We need to be really careful making that recursive call. If we set n->key equal to tmpkey before making the recursive call, we'd delete the wrong node. Also, since the recursive call deletes mlc, we can't use it following the recursive call -- this is why we stored mlc->key and mlc->val in tmpkey and tmpval. Finally, since the recursive call decreases the size, we don't do it here.

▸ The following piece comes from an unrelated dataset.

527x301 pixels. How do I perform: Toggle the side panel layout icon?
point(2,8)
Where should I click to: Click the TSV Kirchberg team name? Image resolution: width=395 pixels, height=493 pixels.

The last calls are the traversals. We do these recursively with protected methods (we don't want to let others make these calls -- they are just for us). Start with Print() -- it calls recursive_inorder_print() on the root of the tree (in sentinel->right). Recursive_inorder_print() does an in-order traversal in reverse order -- it calls itself recursively on its right child, then it prints the node, and finally it calls recursively on its left child. It always stops when it reaches the sentinel.

void BSTree::Print()
{
  recursive_inorder_print(0, sentinel->right);
}

void BSTree::recursive_inorder_print(int level, BSTNode *n)
{
  if (n == sentinel) return;
  recursive_inorder_print(level+2, n->right);
  printf("%*s%s\n", level, "", n->key.c_str());
  recursive_inorder_print(level+2, n->left);
}

The other two recursive traversals are creating the sorted vector and the destructor. The first performs an in-order traversal, while the second preforms a post-order traversal. That is necessary, because we can't use n->left or n->right after we've deleted n. Granted, we could store them in temporary pointers, delete n and then recursively delete the temporary pointers, but the post-order traversal is easier.

BSTree::~BSTree()
{
  recursive_destroy(sentinel->right);
  delete sentinel;
}

void BSTree::recursive_destroy(BSTNode *n)      // Post-order traversal.
{
  if (n == sentinel) return;
  recursive_destroy(n->left);
  recursive_destroy(n->right);
  delete n;
}

vector <void *>BSTree::Sorted_Vector()
{
  array.clear();
  recursive_make_vector(sentinel->right);
  return array;
}

void BSTree::recursive_make_vector(BSTNode *n)  // In-order traversal.
{
  if (n == sentinel) return;
  recursive_make_vector(n->left);
  array.push_back(n->val);
  recursive_make_vector(n->right);
}

A final comment on the destructor. Should it also delete the val's? The answer is no -- it's good form only to delete what you create with new. What if the user of this data structure didn't create the val's with new, or what if the user is holding them in a second data structure? Then it would be really bad form for the destructor to delete it!